O mês de outubro é mundialmente conhecido pela campanha “Outubro Rosa”, focada na prevenção do câncer de mama. No entanto, poucos se lembram que a doença também faz vítimas no mundo animal,  sendo uma das principais causas de morte entre cadelas e gatas. “Isso acontece porque muitos tutores só levam o animal ao veterinário quando o tumor já está grande, às vezes com metástase, o que torna o tratamento menos eficaz e consequentemente, pode levar à baixa sobrevida destes pacientes”, alerta a médica veterinária e coordenadora do Hospital Escola do curso de Medicina Veterinária da Anhanguera de Campinas, Marta Luppi.

Assim como com os humanos, o segredo para um tratamento eficaz é o diagnóstico precoce e o início imediato. Por isso é muito importante ficar atento aos sinais que indicam o surgimento de um tumor e acompanhar periodicamente a saúde dos animais de estimação. A veterinária explica que o diagnóstico definitivo da doença ocorre por meio de exame histopatológico, popularmente conhecido como biópsia, que analisa a morfologia celular e diz se é câncer, qual tipo e informações sobre o comportamento da doença. No entanto, os tutores podem notar pequenos nódulos em uma das mamas ou em várias. “Muitas vezes, nódulos muito pequenos, podem passar despercebidos. Por este motivo, é importante que os animais sejam avaliados anualmente pelo veterinário, que também pode demonstrar e orientar como o tutor pode realizar, periodicamente, o exame das mamas de seu animal”, explica a coordenadora do Hospital Veterinário. 

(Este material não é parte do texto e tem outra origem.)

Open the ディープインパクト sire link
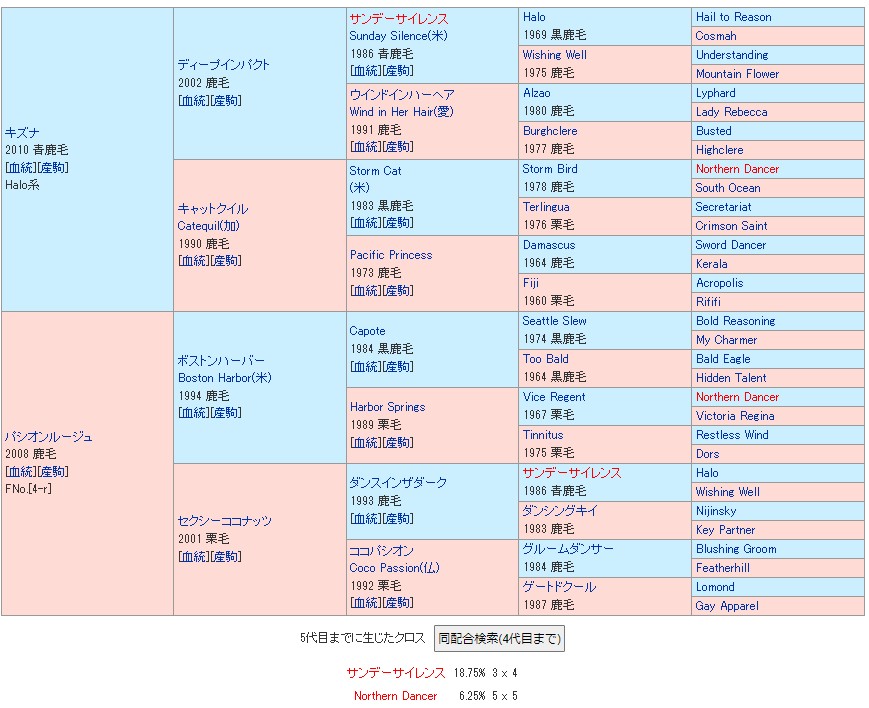Image resolution: width=869 pixels, height=708 pixels. click(224, 64)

Apesar de a doença não ter uma origem específica, também como ocorre com os humanos, e nem atitudes específicas para evitar que ela apareça, é possível tomar algumas medidas para diminuir os riscos do desenvolvimento do tumor. Uma das opções, e a mais eficiente delas, é a castração da fêmea antes de seu primeiro cio. “Como a porção hormonal das cachorrinhas é um dos grandes responsáveis pelo aparecimento de disfunções que podem influenciar o surgimento da doença, controlar essa área é um importante passo”, explica Marta.

Uma vez instalada a doença, é importante saber que os tumores mudam de comportamento à medida que vão aumentando de tamanho: tornam-se mais agressivos e com maior predisposição a formação de metástases. Por isso, a professora alerta que sempre que houver um nódulo, jamais se deve aguardar o crescimento do mesmo. Os nódulos pequenos devem ser removidos e encaminhados para análise.

O tratamento preconizado é cirúrgico. “A cirurgia em cadelas consiste na retirada das mamas acometidas pela neoplasia e das demais mamas do mesmo lado, pois a comunicação linfática com entre elas pode facilitar a metástase. Já em gatas, a cirurgia é maior, com a retirada de todas as mamas”, explica Marta. Como só é possível saber se a neoplasia é maligna ou benigna após a cirurgia e resultado de exame histopatológico, há a necessidade de realização de exames complementares para avaliar a presença de metástases, por meio de Raio X de tórax e ultrassom abdominal, além de exames de sangue como hemograma completo, função renal, bioquímica hepática e avaliação cardiológica por meio de eletrocardiograma e ecocardiograma para avaliação pré cirúrgica e anestésica.